▶ **Passage for review**
Corrections Day at the Capitol
Prison Program Transforms Inmate into Entrepreneur
When upholsterer Mike Smith reflects on his path to becoming a successful business owner, he’s eager to credit the people he met in prison.
Smith spent 18 years incarcerated in Missouri Department of Corrections facilities. While working in the Missouri Vocational Enterprises chair factory at Tipton Correctional Center, he found himself drawn to furniture repair, to the transformative process: "You take something old and not any good," he explains, "and when you get through with it, it's brand new." Fostering this passion for craftsmanship, factory manager Steven Martin gave Smith a chance in the re-upholstery unit. There Smith honed the skills that would shape his career.
After his release, at a construction job his parole officer helped him find, Smith’s entrepreneurial spirit took over. Noticing the sad state of the forklift seats on the site, he offered to take one home and work his magic. Wowed by the transformation, Smith’s boss hired him to re-upholster all the seats — and recommended him to other clients. Now Smith is his own boss, owner of Smith’s Upholstery in Kansas City, where he employs a staff of five in making old things new again.
Meet Mike Smith during Corrections Day at the Capitol Feb. 27.
About 96 percent of people who enter the prison system ultimately are released into Missouri communities. We want to make sure they’re good neighbors. Here are some of the ways the Missouri Department of Corrections helps make smart transitions:
We provide the tools for success.
Every year nearly 20,000 people are released from our institutions. In 2017 we supervised 58,000 Missourians on probation or parole and partnered with dozens of community groups in addressing employment, housing and treatment issues. This support reduces crime and makes Missouri safer.
We’re updating urban services.
In 2017 we transformed an aging community release center into the remodeled Transition Center of St. Louis, providing housing and programming to men under community supervision. In a four-phase program, residents work on employment readiness, education, parenting and life skills.

▶ **Complete the following**
**a.** Set down the part of the Corrections Day text from "In 2017 we transformed" up to and including "and life skills.", word for word.
**b.** In the Corrections Day text, what is the name of Mike Smith's business, and in what city is it located?
**c.** Extend the Corrections Day text past its final sentence, keeping its tone and subject.

▶ **Dataset extract**
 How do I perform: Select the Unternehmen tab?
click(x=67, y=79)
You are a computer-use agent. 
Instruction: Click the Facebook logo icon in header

▶ **Task responses**
**a.**
In 2017 we transformed an aging community release center into the remodeled Transition Center of St. Louis, providing housing and programming to men under community supervision. In a four-phase program, residents work on employment readiness, education, parenting and life skills.

**b.** Smith's Upholstery, in Kansas City.

**c.**
We honor veterans.
About 1,900 U.S. military veterans are in our prison population. In 2017, Moberly Correctional Center piloted a program in which 50 offender veterans live in a platoon system, raise and lower a flag daily, carry out work assignments, and take part in therapy together. With peer support, they leave better equipped to reenter the community.
We address spiritual needs.
Our Office of Religious and Spiritual Programming oversees chaplain services, religious studies, prison ministries, and meetings. The department also fosters partnerships with faith-based organizations that guide justice-involved Missourians on probation and parole.
We partner with police.
Our Division of Probation and Parole collaborates with law enforcement organizations to reduce violent crime in Missouri. We share information and resources to prevent and respond to crime. We also connect parolees with social services and lead them on a path to success.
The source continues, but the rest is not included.